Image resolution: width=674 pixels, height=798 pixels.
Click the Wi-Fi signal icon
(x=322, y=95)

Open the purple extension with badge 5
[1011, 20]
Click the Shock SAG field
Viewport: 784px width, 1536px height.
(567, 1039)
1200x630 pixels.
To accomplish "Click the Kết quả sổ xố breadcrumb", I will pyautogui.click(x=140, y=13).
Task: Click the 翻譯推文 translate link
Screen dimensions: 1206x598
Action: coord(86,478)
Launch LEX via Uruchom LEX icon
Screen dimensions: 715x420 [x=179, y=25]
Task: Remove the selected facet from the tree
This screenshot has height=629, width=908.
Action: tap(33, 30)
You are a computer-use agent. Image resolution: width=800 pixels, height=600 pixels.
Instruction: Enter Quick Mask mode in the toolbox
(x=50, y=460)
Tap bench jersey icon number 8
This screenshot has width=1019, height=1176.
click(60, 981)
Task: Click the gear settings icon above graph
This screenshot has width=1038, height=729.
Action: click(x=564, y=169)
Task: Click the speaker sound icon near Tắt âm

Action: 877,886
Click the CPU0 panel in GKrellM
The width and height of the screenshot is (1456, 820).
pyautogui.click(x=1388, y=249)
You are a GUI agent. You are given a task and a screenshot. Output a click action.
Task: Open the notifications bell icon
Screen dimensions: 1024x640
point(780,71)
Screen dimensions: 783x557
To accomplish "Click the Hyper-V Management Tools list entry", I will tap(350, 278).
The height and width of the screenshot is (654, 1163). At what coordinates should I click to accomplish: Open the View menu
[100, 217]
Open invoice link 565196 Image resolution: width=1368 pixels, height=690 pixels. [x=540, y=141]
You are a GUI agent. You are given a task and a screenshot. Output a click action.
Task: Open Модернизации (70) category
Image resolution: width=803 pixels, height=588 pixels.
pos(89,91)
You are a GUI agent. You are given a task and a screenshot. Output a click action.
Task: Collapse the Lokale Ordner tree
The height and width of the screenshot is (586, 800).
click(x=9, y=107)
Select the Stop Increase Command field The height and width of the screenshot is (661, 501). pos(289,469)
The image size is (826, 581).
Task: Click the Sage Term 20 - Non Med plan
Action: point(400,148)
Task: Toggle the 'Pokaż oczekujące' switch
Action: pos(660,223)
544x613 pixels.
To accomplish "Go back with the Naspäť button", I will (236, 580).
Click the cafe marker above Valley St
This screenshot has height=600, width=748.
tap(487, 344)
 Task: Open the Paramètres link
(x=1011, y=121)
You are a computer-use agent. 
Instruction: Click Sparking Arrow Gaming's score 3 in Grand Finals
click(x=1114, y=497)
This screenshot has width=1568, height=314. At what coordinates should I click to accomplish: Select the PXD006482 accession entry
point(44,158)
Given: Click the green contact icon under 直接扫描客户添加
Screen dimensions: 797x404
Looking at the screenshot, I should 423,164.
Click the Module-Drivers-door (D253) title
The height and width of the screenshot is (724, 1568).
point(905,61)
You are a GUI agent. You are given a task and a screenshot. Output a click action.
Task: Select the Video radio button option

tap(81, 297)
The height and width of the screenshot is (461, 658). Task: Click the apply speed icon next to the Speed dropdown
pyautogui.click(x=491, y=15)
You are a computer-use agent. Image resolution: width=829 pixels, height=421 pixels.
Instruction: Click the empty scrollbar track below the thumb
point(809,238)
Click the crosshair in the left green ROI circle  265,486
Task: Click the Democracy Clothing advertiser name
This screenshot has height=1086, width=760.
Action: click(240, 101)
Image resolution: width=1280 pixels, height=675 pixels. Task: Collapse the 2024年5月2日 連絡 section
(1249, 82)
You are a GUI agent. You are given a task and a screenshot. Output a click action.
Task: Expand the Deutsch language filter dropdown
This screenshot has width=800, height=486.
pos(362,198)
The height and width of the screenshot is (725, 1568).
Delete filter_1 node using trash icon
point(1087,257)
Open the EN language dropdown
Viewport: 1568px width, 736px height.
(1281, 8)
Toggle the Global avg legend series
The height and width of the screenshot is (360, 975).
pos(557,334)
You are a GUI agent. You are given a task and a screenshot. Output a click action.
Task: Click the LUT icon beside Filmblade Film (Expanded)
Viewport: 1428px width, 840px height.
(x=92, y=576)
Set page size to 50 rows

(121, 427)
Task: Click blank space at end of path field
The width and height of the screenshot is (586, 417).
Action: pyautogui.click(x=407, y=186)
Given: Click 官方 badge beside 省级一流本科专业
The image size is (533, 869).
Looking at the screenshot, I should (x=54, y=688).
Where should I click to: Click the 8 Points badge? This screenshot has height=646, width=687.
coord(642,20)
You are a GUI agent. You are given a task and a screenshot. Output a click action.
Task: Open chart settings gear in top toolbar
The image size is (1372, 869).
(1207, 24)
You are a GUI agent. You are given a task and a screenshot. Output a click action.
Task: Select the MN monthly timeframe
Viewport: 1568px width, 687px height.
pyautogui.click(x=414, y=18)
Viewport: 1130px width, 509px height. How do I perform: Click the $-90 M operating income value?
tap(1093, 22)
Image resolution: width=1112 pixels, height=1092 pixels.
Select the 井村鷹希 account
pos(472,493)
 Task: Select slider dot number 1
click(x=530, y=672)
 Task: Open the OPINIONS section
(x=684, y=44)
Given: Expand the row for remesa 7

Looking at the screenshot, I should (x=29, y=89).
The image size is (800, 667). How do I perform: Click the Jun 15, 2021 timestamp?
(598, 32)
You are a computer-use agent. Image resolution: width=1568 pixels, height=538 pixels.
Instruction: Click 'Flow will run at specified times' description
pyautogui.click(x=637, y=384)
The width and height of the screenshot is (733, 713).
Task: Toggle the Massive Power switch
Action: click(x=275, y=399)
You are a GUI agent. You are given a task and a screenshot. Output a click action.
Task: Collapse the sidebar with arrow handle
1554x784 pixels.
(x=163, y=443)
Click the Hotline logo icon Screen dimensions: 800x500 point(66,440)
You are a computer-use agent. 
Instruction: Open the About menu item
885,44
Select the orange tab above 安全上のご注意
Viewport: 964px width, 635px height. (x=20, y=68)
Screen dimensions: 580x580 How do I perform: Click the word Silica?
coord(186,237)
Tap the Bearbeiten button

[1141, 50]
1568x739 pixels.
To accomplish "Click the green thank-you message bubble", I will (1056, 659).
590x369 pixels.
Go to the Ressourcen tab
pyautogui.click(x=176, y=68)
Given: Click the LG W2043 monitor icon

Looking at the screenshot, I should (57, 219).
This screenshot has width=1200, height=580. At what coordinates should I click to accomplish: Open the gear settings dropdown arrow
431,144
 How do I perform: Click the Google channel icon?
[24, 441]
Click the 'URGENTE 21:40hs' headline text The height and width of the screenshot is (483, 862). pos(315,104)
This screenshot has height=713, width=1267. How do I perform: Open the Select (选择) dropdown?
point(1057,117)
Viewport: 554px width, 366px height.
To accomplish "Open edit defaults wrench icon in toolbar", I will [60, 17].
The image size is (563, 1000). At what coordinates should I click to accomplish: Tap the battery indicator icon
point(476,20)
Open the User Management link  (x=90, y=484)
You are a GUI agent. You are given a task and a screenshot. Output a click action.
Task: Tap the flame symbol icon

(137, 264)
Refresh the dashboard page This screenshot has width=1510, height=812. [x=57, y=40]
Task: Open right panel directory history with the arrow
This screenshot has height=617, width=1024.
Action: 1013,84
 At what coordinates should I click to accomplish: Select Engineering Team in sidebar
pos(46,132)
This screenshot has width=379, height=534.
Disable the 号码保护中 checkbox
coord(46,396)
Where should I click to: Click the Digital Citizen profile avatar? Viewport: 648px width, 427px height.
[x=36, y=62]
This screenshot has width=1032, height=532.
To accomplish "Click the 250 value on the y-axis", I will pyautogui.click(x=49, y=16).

======

Work instruction:
Proceeding from the line containing "You are a computer-use agent. Image resolution: width=829" through the line containing "Task: Click the LUT", transcribe the lines above exactly, both end lines included.

Reply to the task:
You are a computer-use agent. Image resolution: width=829 pixels, height=421 pixels.
Instruction: Click the empty scrollbar track below the thumb
point(809,238)
Click the crosshair in the left green ROI circle  265,486
Task: Click the Democracy Clothing advertiser name
This screenshot has height=1086, width=760.
Action: click(240, 101)
Image resolution: width=1280 pixels, height=675 pixels. Task: Collapse the 2024年5月2日 連絡 section
(1249, 82)
You are a GUI agent. You are given a task and a screenshot. Output a click action.
Task: Expand the Deutsch language filter dropdown
This screenshot has width=800, height=486.
pos(362,198)
The height and width of the screenshot is (725, 1568).
Delete filter_1 node using trash icon
point(1087,257)
Open the EN language dropdown
Viewport: 1568px width, 736px height.
(1281, 8)
Toggle the Global avg legend series
The height and width of the screenshot is (360, 975).
pos(557,334)
You are a GUI agent. You are given a task and a screenshot. Output a click action.
Task: Click the LUT icon beside Filmblade Film (Expanded)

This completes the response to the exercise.